Sheep scab often leads to wool loss and sores.
The tiny mite is too small to be seen by the naked eye, but spreads easily from sheep to sheep. It can even survive off sheep in the surroundings for up to 17 days.
One way to confirm the flock is affected is to take a scraping from the skin around an affected area in an attempt to find the mite by looking under a microscope. Another approach is to blood sample the sheep to look for evidence of an antibody reaction.
It is difficult to tell the difference between lice and sheep scab mites simply by examining the sheep. Lice can similarly cause a loss of wool. These diseases require different treatments so getting a diagnosis is crucial to save time and money from treating the wrong disease.
There are several options for treating sheep scab. The main thing is to treat the entire flock at the same time.

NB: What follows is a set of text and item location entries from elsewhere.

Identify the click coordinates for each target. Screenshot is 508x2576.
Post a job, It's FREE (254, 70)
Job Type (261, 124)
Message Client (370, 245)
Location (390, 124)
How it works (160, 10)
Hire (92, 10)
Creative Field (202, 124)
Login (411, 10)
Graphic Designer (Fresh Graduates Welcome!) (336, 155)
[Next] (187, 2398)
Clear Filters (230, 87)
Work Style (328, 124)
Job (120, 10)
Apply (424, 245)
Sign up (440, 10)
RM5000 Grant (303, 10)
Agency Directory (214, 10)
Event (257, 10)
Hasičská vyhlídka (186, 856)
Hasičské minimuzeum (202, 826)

Dipping with a product containing Diazinon is one method. There are health and safety implications of treating sheep this way, but it does provide protection for up to four weeks from re-infection.
Another option is the use of a long acting injection, such as Cydectin LA, which protects for 60 days. The third option is to use shorter acting injections, but these may need to be repeated.
All of these will kill the mite, but preventing re-infection is crucial.
One of the key points is co-ordinating treatment with neighbouring farms. Vets often organise meetings to try to ensure the treatments used will be as effective as possible.
Hopefully by collaborating together outbreaks can be treated quickly and successfully.